I have the following method:

def GetMarketData(fr, cr, dct1, dct2, dict3, dct5, dct5):
    md = MarketData()

    q1 = Queue()
    q2 = Queue()
    q3 = Queue()
    q4 = Queue()
    q5 = Queue()
    q6 = Queue()
    q7 = Queue()
    p1 = Process(target=md.GetMD1, args=(q1,))
    p2 = Process(target=md.GetMD2, args=(q2,))
    p3 = Process(target=md.GetMD3, args=(q3,))
    p4 = Process(target=md.GetMD4, args=(q4,))
    p5 = Process(target=md.GetMD5, args=(q5,))
    p6 = Process(target=md.GetMD6, args=(q6,))
    p7 = Process(target=md.GetMD7, args=(q7,))
    p1.start()
    p2.start()
    p3.start()
    p4.start()
    p5.start()
    p6.start()
    p7.start()
    fr.append(q1.get())
    dct1.update(q2.get())
    dct2.update(q3.get())
    dct3.update(q4.get())
    cr.append(q5.get())
    dct4.update(q6.get())
    dct5.update(q7.get())
    p1.join()
    p2.join()
    p3.join()
    p4.join()
    p5.join()
    p6.join()
    p7.join()

    #print "good"

Is there a good way to rewrite this in a few line as possible. If I would need to open the same process over each queue that would not be a problem, but I need to run several different programs in parallel and do not see how to rewrite this in a fewer lines...

Thanks !!!

As a first simplification, I'd use lists:

def GetMarketData(fr, cr, dct1, dct2, dict3, dct5, dct5):
    md = MarketData()

    ques = [Queue() for _ in range(7)]
    procs = [Process(target=getattr(md,'GetMD%d'%(i),args=(q,)) 
             for i,q in enumerate(ques,1)]
    for p in procs:
        p.start()

    fr.append(ques[0].get())
    dct1.update(ques[1].get())
    dct2.update(ques[2].get())
    dct3.update(ques[3].get())
    cr.append(ques[4].get())
    dct4.update(ques[5].get())
    dct5.update(ques[6].get())

    for p in procs:
        p.join()

Instead of:

q1 = Queue()
q2 = Queue()
q3 = Queue()
q4 = Queue()
q5 = Queue()
q6 = Queue()
q7 = Queue()

You can instead write:

queues = [Queue() for i in xrange(7)]

Now your queues are queues[0] through queues[6] . You can do the same thing with your processes:

processes = [Process(target=getattr("md.GetMD%d" % (i+1)), args=(queues[i],))
             for i in xrange(7)]

And then start them using a loop:

for process in processes:
    process.start()

Similarly for joining later:

for process in processes:
    process.join()

That leaves this section:

fr.append(q1.get())
dct1.update(q2.get())
dct2.update(q3.get())
dct3.update(q4.get())
cr.append(q5.get())
dct4.update(q6.get())
dct5.update(q7.get())

Which could be loopified in a similar manner just by accepting any number of arguments in your function rather than named arguments; then we can loop over the arguments:

for queue, result_dict in zip(queues, result_dicts):
    result_dict.update(queue.get())

Then we can also just make it so we pass in any number of dictionaries, so rather than using the magic number of 7 we just create as many queues and processes as arguments. The function doesn't need to know that some dictionaries are different from others because in fact they are all processed identically anyway.

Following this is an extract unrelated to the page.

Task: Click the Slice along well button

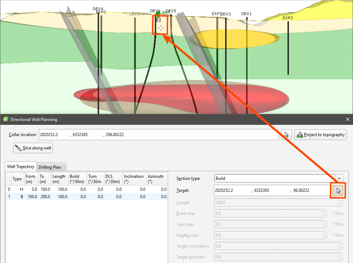Action: click(x=33, y=148)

Putting it together, we get:

def GetMarketData(*result_dicts):

    queues = [Queue() for item in result_dicts]

    processes = [Process(target=getattr("md.GetMD%d" % (i+1)), args=(queues[i],))
                 for i in xrange(len(result_dicts))]

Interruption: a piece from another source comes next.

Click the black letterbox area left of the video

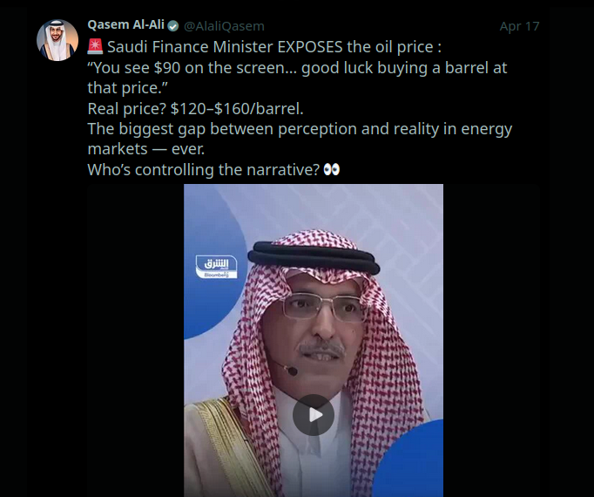tap(136, 340)
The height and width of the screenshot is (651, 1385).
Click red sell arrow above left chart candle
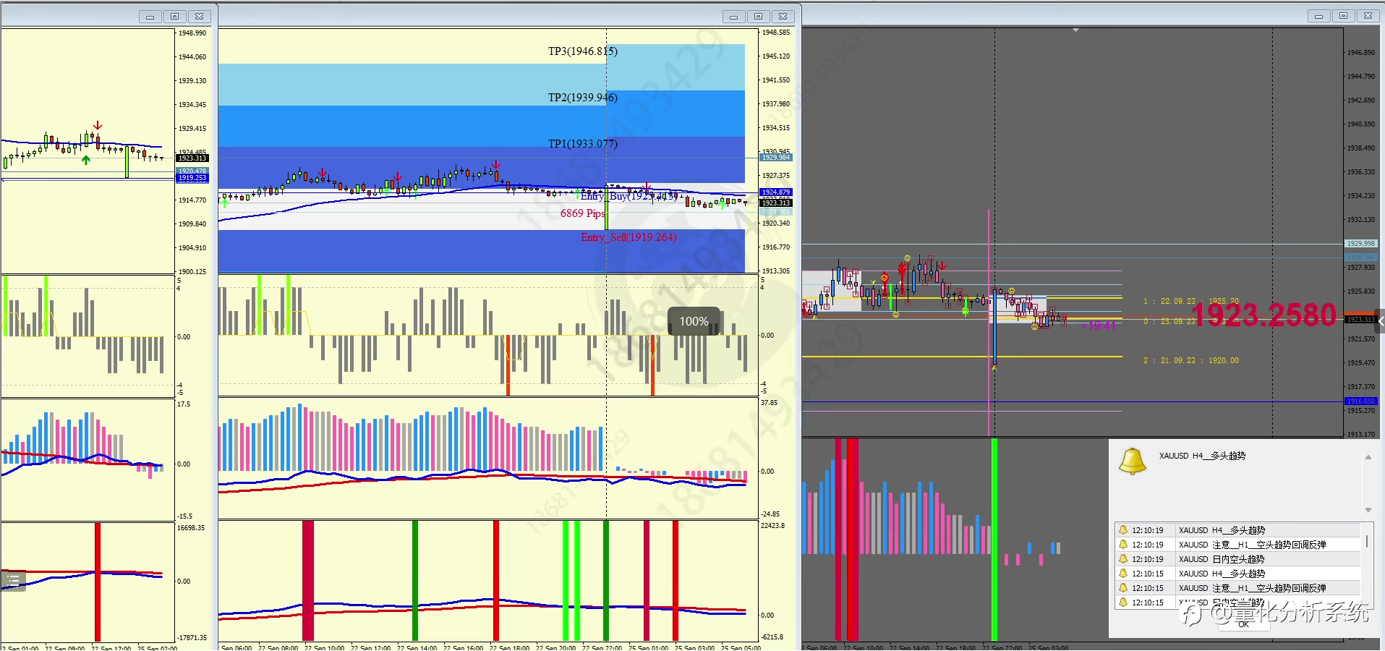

    for process in processes:
        process.start()

    for queue, result_dict in zip(queues, result_dicts):
        result_dict.update(queue.get())

    for process in processes:
        process.join()

(Unrelated note: I've not done much with multiprocessing , but wouldn't you want to join the processes before reading from the queues, to make sure the results in the queues are complete?)